Hello,
I am relatively new to OpenMC. I created a relatively complex reactor model using OpenMc. I defined my materials and made sure those were the materials i specified in all cells. However, when i run openmc i get this error message.
" Reading settings XML file…
Reading cross sections XML file…
Reading materials XML file…
Reading geometry XML file…
ERROR: Could not find material 86 specified on cell 17818
Abort(-1) on node 0 (rank 0 in comm 0): application called MPI_Abort(MPI_COMM_WORLD, -1) - process 0
this is a snippet from the code
import openmc
import numpy as np
import matplotlib.pyplot as plt
import matplotlib.image as mpimg
openmc.config.cross_sections = ‘/openmc/cross-sections/cross_sections.xml’
Define Materials
CR meat made of cadmium
cd = openmc.Material(name=‘control cadmium’)

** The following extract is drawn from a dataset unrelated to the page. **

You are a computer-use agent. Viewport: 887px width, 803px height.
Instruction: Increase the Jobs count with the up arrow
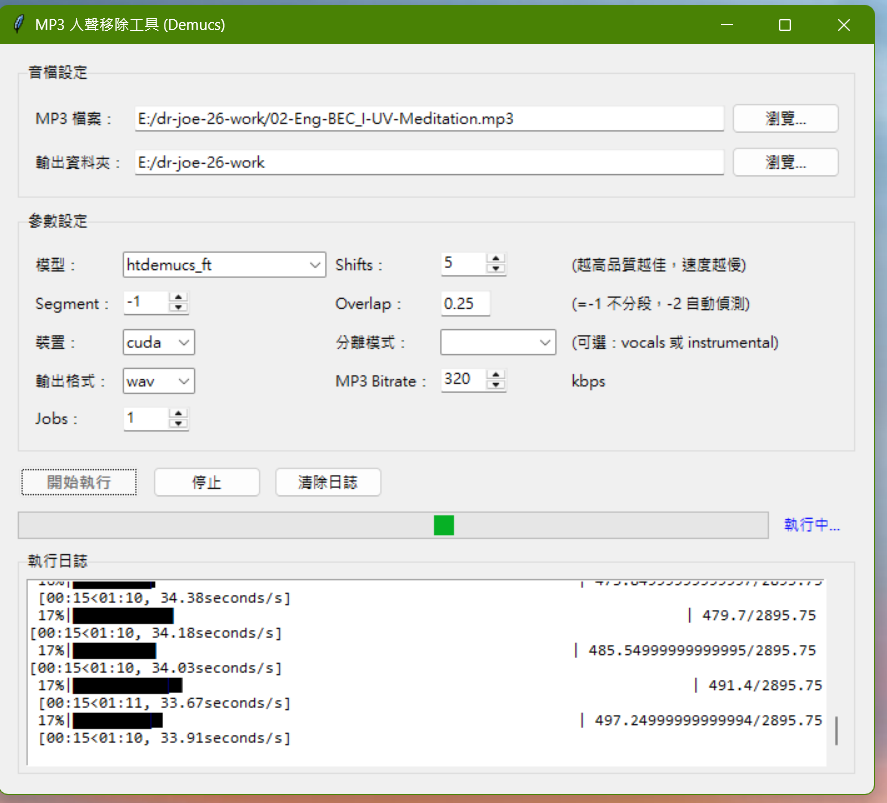180,414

cd.set_density(‘g/cm3’, 8.65)
cd.add_element(‘Cd’, 1.0)
ss304 CR clad, Reactivty adjuster rod clad
ss304 = openmc.Material(name=’ stainless steel ss304’)
ss304.set_density(‘g/cm3’, 7.8)
ss304.add_element(‘Fe’, 0.70845, ‘wo’)
ss304.add_element(‘Cr’, 0.1800, ‘wo’)
ss304.add_element(‘Ni’, 0.0800, ‘wo’)
ss304.add_element(‘Mn’, 0.0200, ‘wo’)
ss304.add_element(‘S’, 0.0100, ‘wo’)
ss304.add_element(‘C’, 0.0008, ‘wo’)
ss304.add_element(‘P’, 0.00045, ‘wo’)
ss304.add_element(‘Si’, 0.00030, ‘wo’)
Active Fuel Material
uo2 = openmc.Material(name=‘active fuel uo2’)
uo2.set_density(‘g/cm3’, 10.66)
uo2.add_nuclide(‘U235’, 0.114313381, ‘wo’)
uo2.add_nuclide(‘U238’, 0.761063318, ‘wo’)
uo2.add_nuclide(‘U234’, 0.001758667, ‘wo’)
uo2.add_nuclide(‘U236’, 0.002198334, ‘wo’)
uo2.add_element(‘O’, 0.11839, ‘wo’)
uo2.add_element(‘Al’, 0.000250000000, ‘wo’)
uo2.add_element(‘C’, 0.000100000000, ‘wo’)
uo2.add_element(‘Ca’, 0.000100000000, ‘wo’)
Instantiate a Materials collection and export to xml
materials_file = openmc.Materials([cd, uo2, ss304])
Export materials to XML
materials_file.export_to_xml()
#Geometry definitions
Define Cylindrical Surfaces with Boundary Conditions
fuel_outer_radius = openmc.ZCylinder(r=0.215, boundary_type=‘reflective’)
clad_outer_radius = openmc.ZCylinder(r=0.275, boundary_type=‘reflective’)
#defining planes
uo2_meat_max = openmc.ZPlane(z0=11.50, boundary_type=‘reflective’)
uo2_meat_min = openmc.ZPlane(z0=-11.50, boundary_type=‘reflective’)
zr4_clad_max = openmc.ZPlane(z0=12.40, boundary_type=‘reflective’)
zr4_clad_min = openmc.ZPlane(z0=-12.40, boundary_type=‘reflective’)
Create a Universe to encapsulate the fuel rod
fuel_universe = openmc.Universe(name=‘uo2 fuel Universe’)
Create uO2 cell
uo2_cell = openmc.Cell(name=‘uo2’)
uo2_cell.fill = uo2
uo2_cell.region = -fuel_outer_radius & +uo2_meat_min & -uo2_meat_max
fuel_universe.add_cell(uo2_cell)
Please what could be the problem. Please note that this is not the complete code. It is quite long.